§ ЗАДАНИЕ
Продолжите статью о возвращении Брюллова в Россию, начав сразу после ее последнего предложения.

§ СТАТЬЯ
§
Александр Бенуа. История русской живописи в 19-м веке
Брюллов в России
Когда в Петербурге узнали, что автор «Помпеи» на пути домой, что он уже в Москве, то решено было устроить ему небывалые овации. В наши дни ежедневно бывают у Донона такие чествования всяких юбиляров, как происшедшее в Академии 11 июля 1836 года, но тогда, в то чопорное, казенное время, этот обед, с двумя оркестрами, с картиной Брюллова в фоне залы, с лавровым венком, речами, пьянством и слезами умиления, показался чем-то фантастическим, каким-то неземным раем и вконец отравил художественную молодежь. Желание стать Брюлловым, быть чествуемым на таких же пиршествах - вот что теперь забродило в юных головах.
Кому какое дело было до Венецианова со всеми его простоватыми сценками, когда теперь открывался путь Рафаэля и Гвидо, обсаженный лаврами и ведущий прямо к Парнасу, путь, прославленный «милым» Гоголем и «великим» Кукольником! Создать вторую «Помпею» стало мечтой горячих и пламенных энтузиастов; старые профессора убедились, что им нечего бояться Брюллова,
что он не изменил им: хоть и дерзкая вещь была его «Помпея», но все-таки несомненно кровное детище Академии; умеренные же юноши также были очень довольны, так как если они и отчаивались дойти до самого маэстро, то все же не теряли надежду попасть хоть в свиту его, выучившись рисовать, как он тому выучился, не боясь эффектничания, как он того не боялся.
§
§ ИСХОДНЫЕ ДАННЫЕ

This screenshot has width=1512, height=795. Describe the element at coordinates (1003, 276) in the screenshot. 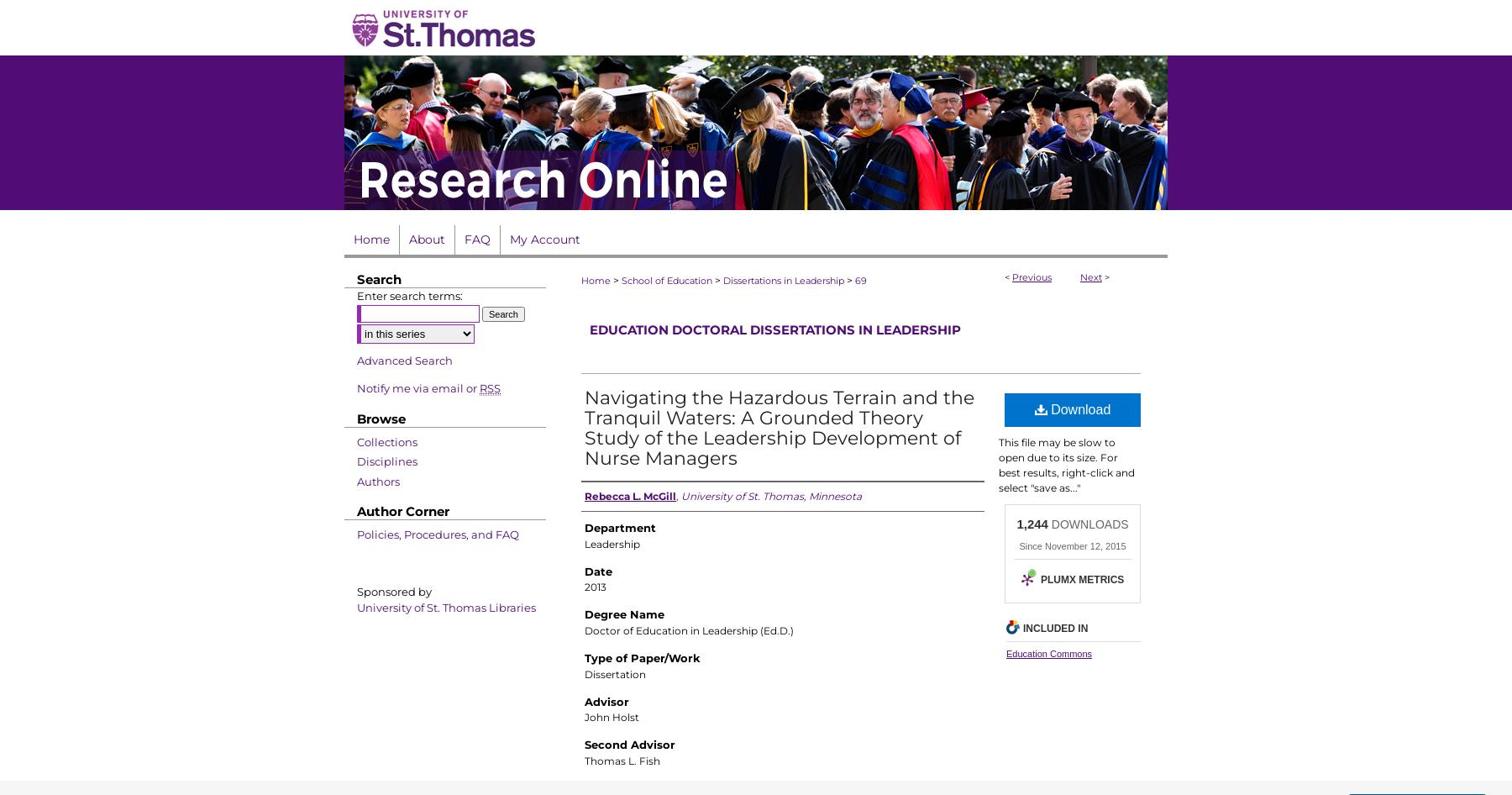

I see `'<'` at that location.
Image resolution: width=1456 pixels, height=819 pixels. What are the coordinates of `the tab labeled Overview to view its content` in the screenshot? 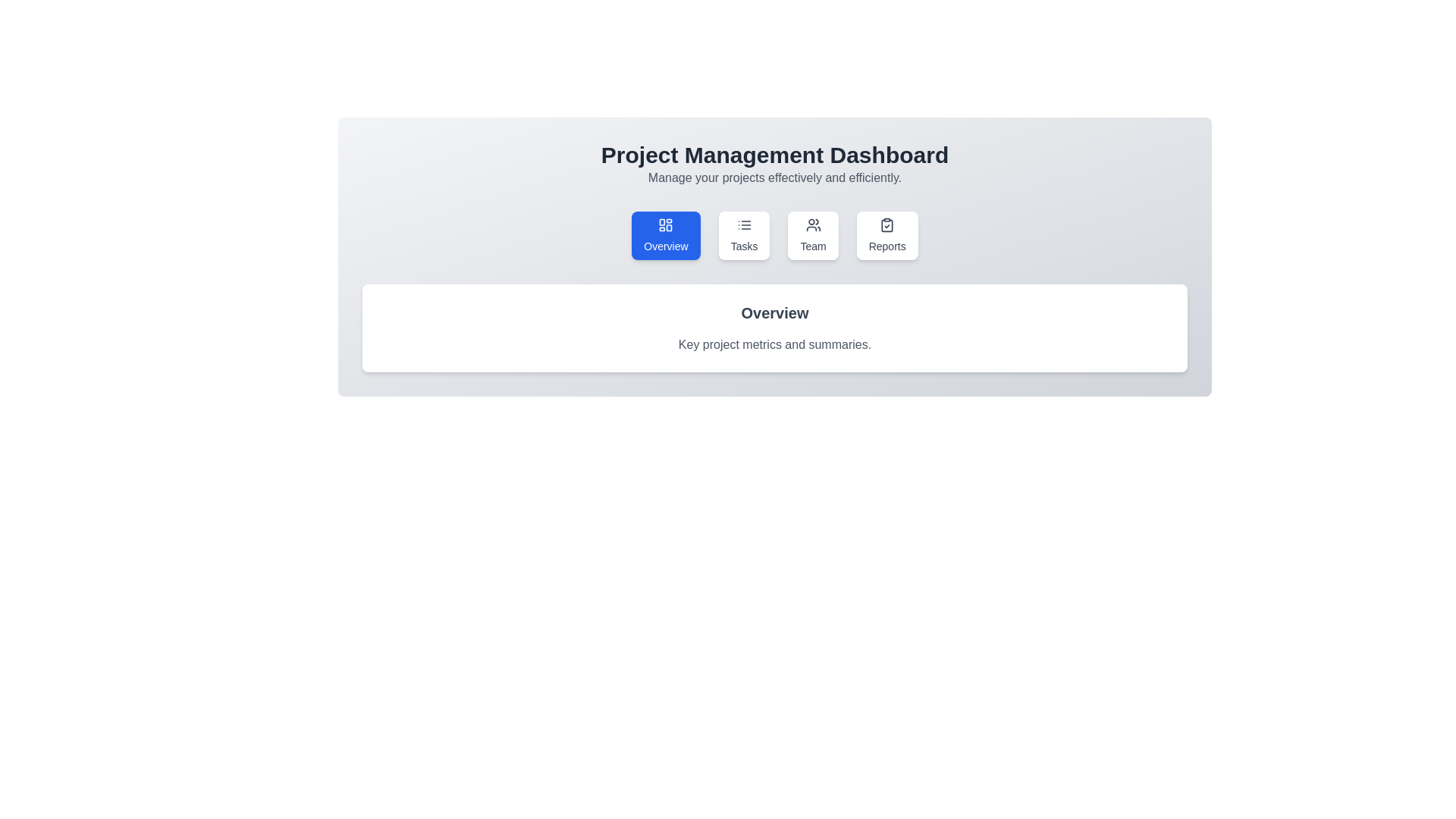 It's located at (666, 236).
§
§ ОЖИДАЕМЫЙ ОТВЕТ
И, таким образом, в ту самую минуту, когда Пушкин с прекрасной и как будто беспечной улыбкой предлагал свои роковые и небывалые вопросы - до сих пор еще не разрешенные, - когда Гоголь разразился грандиозным смехом, но вскоре спохватился и многозначительно запророчествовал, когда Кольцов запел свои простые, но полные таинственного смысла песни,
когда Лермонтов приоткрыл бесконечную глубину своей трагической души, когда у нас истинно русское искусство - в литературе - вдруг расцвело таким пышным и чудесным цветом,- тогда-то наша бедная живопись, в чаду успеха «Помпеи», в сумятице всеобщего непонимания, толкаемая теми же Пушкиным и Гоголем, вдруг отвернулась от истины и жизни и рабски поплелась вслед за итальянизированным академиком, любуясь его «высшей школой», не замечая, что под блестками наряда его, страдает и ломается искривленное, развращенное существо.
Правда, тем временем в казарменных каморках уже скромно списывал портретики с товарищей бедняк офицер Федотов, которому выпало на долю впоследствии бросить самый тяжелый камень в этого кумира, но для которого Брюллов тогда был так недосягаемо высок, что о приближении к этому колоссу, а тем паче о борьбе с ним ему, дилетанту-самоучке, и в голову не приходило; правда, в разных местах России уже жили, росли и развивались те юноши, которые выступили потом одни сознательно, другие (так же, как Федотов) бессознательно самыми опасными врагами всего брюлловского принципа; правда, в Италии, в том же Риме, уже жил и страдал великий мученик Иванов, явившийся самой печальной жертвой Академии и навеки тем опозоривший ее. Однако в те дни неистового восторга от Брюллова казалось, что навсегда установлялась новая, божественная система для русской художественной школы.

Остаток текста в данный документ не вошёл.